Waves of riots and looting across France have been met by threats of revolt by leading police unions unless the government takes drastic measures to restore order, with the unions announcing: “the police are in combat because we are at war. Tomorrow we will enter resistance and the government should be aware of this.” Approximately 45,000 police have been deployed and several thousands arrests made. Riots were triggered by a fatal police shooting of African origin teenager Nahel M. during a traffic stop in the Paris suburb of Nanterre, which following a very long history of police violence against African minorities sparked outrage in minority communities across the country. The popular perceptions of riots were summarised by a young man calling for justice for Nahel quoted by the BBC as follows: “Police violence happens every day, especially if you’re Arab or black.” Some of the latest videos show rioters firing Kalashnikov-pattern rifles and fully-automatic assault rifle into the air in Paris and the southern city of Lyon, following reports that gun stores were looted. A protestor in Lille was seen carrying a light machine gun. Sightings of these armaments are unusual in light of France’s strict gun control rules and blanket ban on military grade guns. Nevertheless illegal weapons have flowed into the French market for decades, with Kosovo in particular known to have been a centre of trafficking into the country as well as other Western European states.

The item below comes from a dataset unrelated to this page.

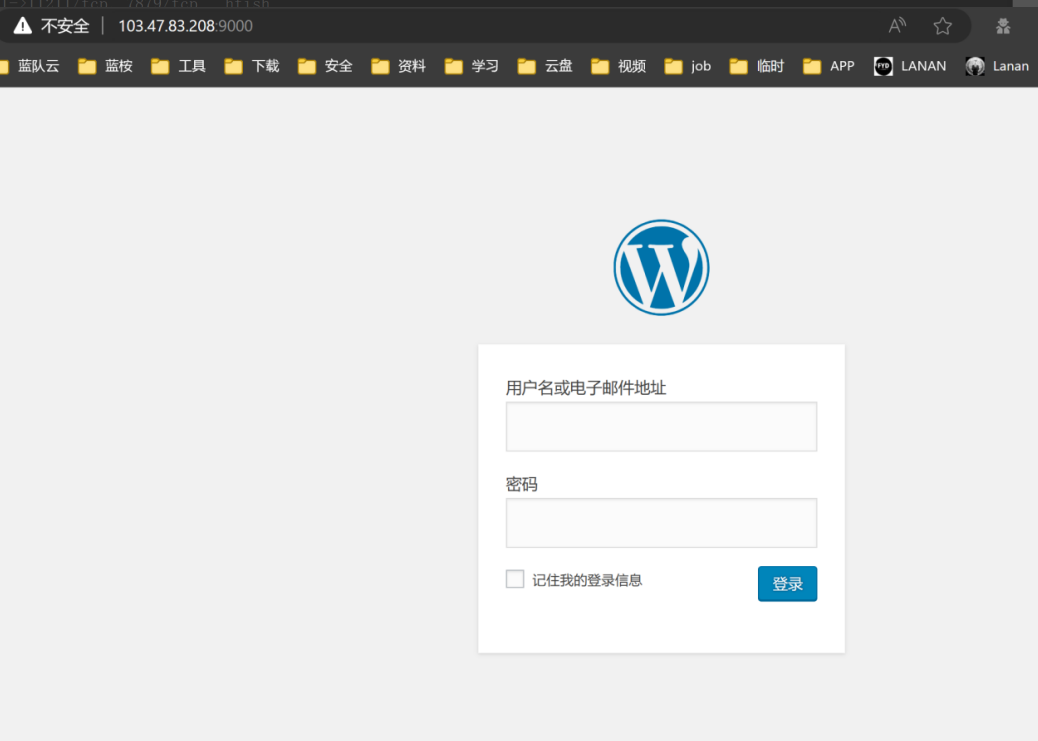Open the 下载 bookmarks folder
Screen dimensions: 1038x741
pos(252,66)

Major riots across France have prompted responses from abroad, one of the most alarmist being that of Russian Senator Andrey Klishas who suggested on July 1 that “EU leaders [should] discuss the stability of the political regime in France and check whether the nuclear arsenal is safe.” This appeared to be a tongue-in-cheek points mirroring those made by Western observers when Russia faced a brief rebellion by Wagner Group paramilitary forces the previous week. Some sources have speculated that riots may be receiving support or instigation from abroad, while others have portrayed the riots as a war between France’s African migrant communities and the European ethnic majority – an even hailed by European supremacists on social media as a potential watershed moment which could ‘clean out’ non-European ethnic groups.
Other sources have sharply contrasted the responses of Western media to the riots in France with similarly violent incidents in cities outside the Western sphere of influence such as Almaty in 2022, Hong Kong and Bangkok in 2019, Kiev in 2014, Benghazi in 2011 among others. In Paris as the government of President Emanuel Macron has refused to declare a state of emergency there have been growing calls for the military to take control of the situation and supervise new elections which could again unify the country, with Macron’s administration having been faced with growing unrest over the past year particularly over highly unpopular pension reforms. Macron himself has also been the target of growing criticisms from across the Western world on foreign policy issues including his warnings against escalating hostilities with China, his state visit to Beijing in April and, despite significant arms deliveries to Ukraine, his outspoken calls for dialogue with Moscow.